Auf Grund der hohen Wolfsdichte in der direkt angrenzenden Schweiz und in Italien haben sich in den letzten Jahren die Wolfssichtungen und Risse erhöht. Dies war ein weiterer Anlass, den Schritt Richtung geführte Beweidung zu gehen und ebenfalls auf das im italienischen Tourismus und Naturschutzgebiet Majella erfolgreiche Einsatzkonzept mit Hunden zurückzugreifen.

Seit Mai werden nun rund 400 Schafe und Ziegen, die vor allem die Verbuschung in Schach halten, von einer Hirtin mit vier Hütehunden und sechs Herdenschutzhunden im Nationalpark Stilfser Joch geführt. Die Hütehunde helfen der Hirtin bei der täglichen Wanderung mit der Schafherde, die gemischte Herde zusammen zu halten und in die gewünschten Flächen zum Abweiden zu lenken.
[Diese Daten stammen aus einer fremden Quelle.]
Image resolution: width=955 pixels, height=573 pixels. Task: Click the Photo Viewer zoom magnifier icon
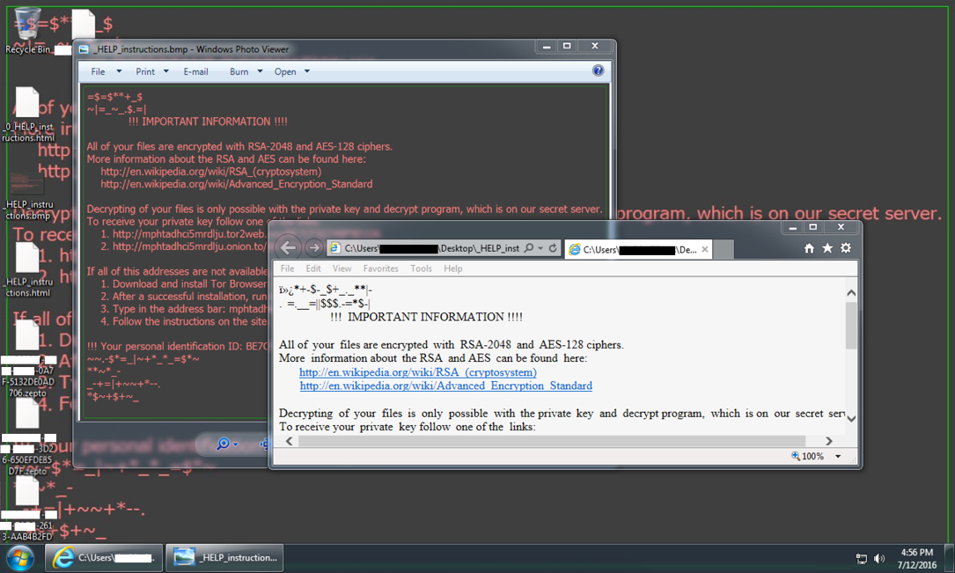(x=224, y=444)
Die Herdenschutzhunde, die eigentlich viel besser Schaf-Hunde zu nennen wären, sind in dem Fall sogenannte Cane de Pastore Maremmano Abruzzese Hunde, groß gewachsene Tiere, mit weißem, mittellangen Fell. In der Schafherde fallen sie den Touristen kaum auf. Aufmerksam und eigenständig nehmen die Hunde ihre Umgebung wahr. Ihr natürlicher Instinkt erkennt schnell, ob Gefahr droht. Ihre Sozialisierung und ihr Charakter entscheidet schnell, dass weder die vielen begeisterten Mountainbiker noch Wanderer mit Kindern und Familienhunde in der Regel die Sicherheit ihrer Schafherde gefährden. Neugierig beobachten sie die Menschen und begegnen diesen freundlich und respektvoll, wenn sich ihnen ebenfalls freundlich und respektvoll genähert wird.
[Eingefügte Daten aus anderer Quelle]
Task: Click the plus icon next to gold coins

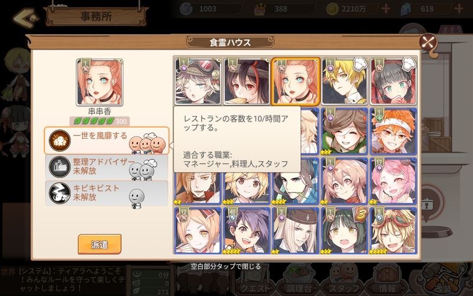Action: point(385,9)
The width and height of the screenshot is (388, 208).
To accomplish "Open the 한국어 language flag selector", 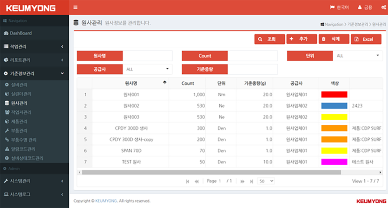I will coord(340,7).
Dieses Verhalten der Hunde erstaunt viele, mutet man den Hunden irrtümlicherweise ein aggressives Auftreten allem gegenüber zu, was sich ihnen nähert. Doch diese Hunde schützen hauptsächlich mit und durch ihre Präsenz die ihnen anvertraute Herde vor Rissen von Wölfen, Bären, wilden Hunden, Füchsen oder Krähenattacken. Ihre Größe, ihr selbstbewusstes Auftreten, das kontinuierliche Markieren ihres Territoriums, ihre eigenständige strategische Verteilung in der und um die Herde, tragen maßgeblich zu ihrer abschreckenden Wirkung auf Beutegreifer bei, während sie den Touristen gegenüber freundlich auftreten.
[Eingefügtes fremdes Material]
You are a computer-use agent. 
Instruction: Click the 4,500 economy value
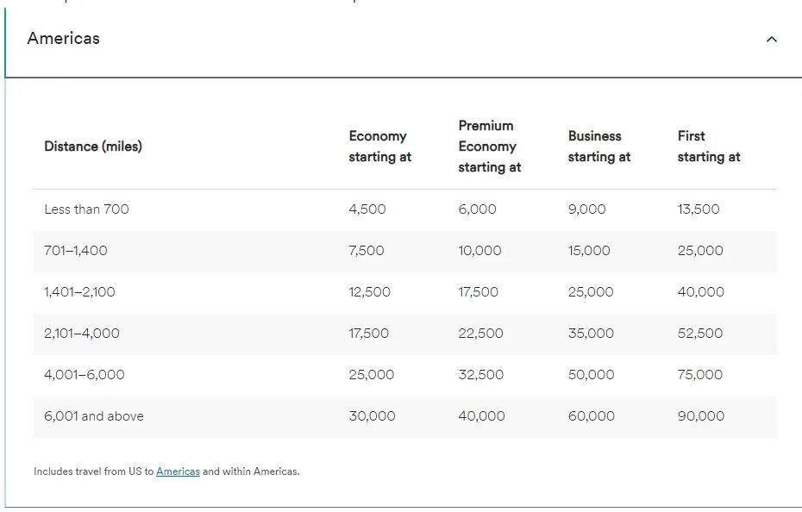(367, 209)
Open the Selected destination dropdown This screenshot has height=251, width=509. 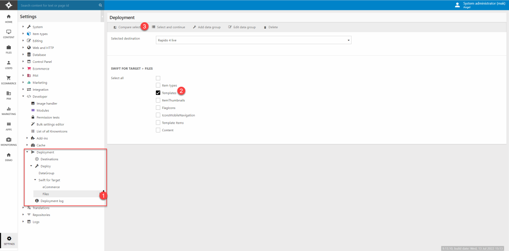[254, 40]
Diese Wirkungen kann bisher auch die Hirtin bestätigen, die die Herde in einen enggesteckten Nachtpferch treibt, sofern das steile Gelände zwischen der Oberen Stilfser Alm und dem Skigebiet Sulden es zulässt. Beschützt werden sie auch in der Nacht von den sechs Maremmano Abruzzese Hunden. Diese Hundegruppe setzt sich aus drei erfahrenen und geprägten Hunden sowie drei jüngeren Hunden zusammen. Die Hirtin selber schläft in unterschiedlich ausgestatteten Hütten, die ihr zur Verfügung gestellt werden. Einige von diesen stammen noch aus der Zeit als Behirtung die Regel war und andere wurden eigens neu errichtet. Nicht immer ist Wasser in der Nähe, was durchaus auch mit dem Klimawandel und der damit verbundenen Trockenheit in den Bergen verbunden ist. Durch den warmen Sommer gibt es vermutlich sehr viele Schlangen, denen die Schafe ebenfalls zum Opfer fallen. So reiht sich eine Herausforderung an die nächste.

Erfreulicherweise scheint sich zumindest die Unsicherheit zu legen, ob sich überhaupt genügend Tiere von heimischen Auftreiber für die nächste Sommersaison finden lassen werden, denn nach jahrelangen Rissen ist das Interesse an der Behirtung nach diesem bisher erfolgreichen Sommer wieder gestiegen. Fragt man die Hirtin nach den Hunden, so sagt sie: ” Meine Hunde helfen mir am meisten und machen den wenigsten Aufwand. Abends füttere ich sie und zwischendrin kommen sie zu mir und lassen sich streicheln.”

Bei den anstehenden Exkursionen haben die Teilnehmenden die Möglichkeit, mehr über die Almwirtschaft und das Leben von Schäferinnen und Hirten sowie dem Zusammenspiel von Tourismus und Landwirtschaft zu erfahren. Außerdem können sie den Einsatz von Hunden zur Lenkung und zum Schutz der Herde hautnah erleben – allerdings nur nach vorheriger Anmeldung und Teilnahmebestätigung.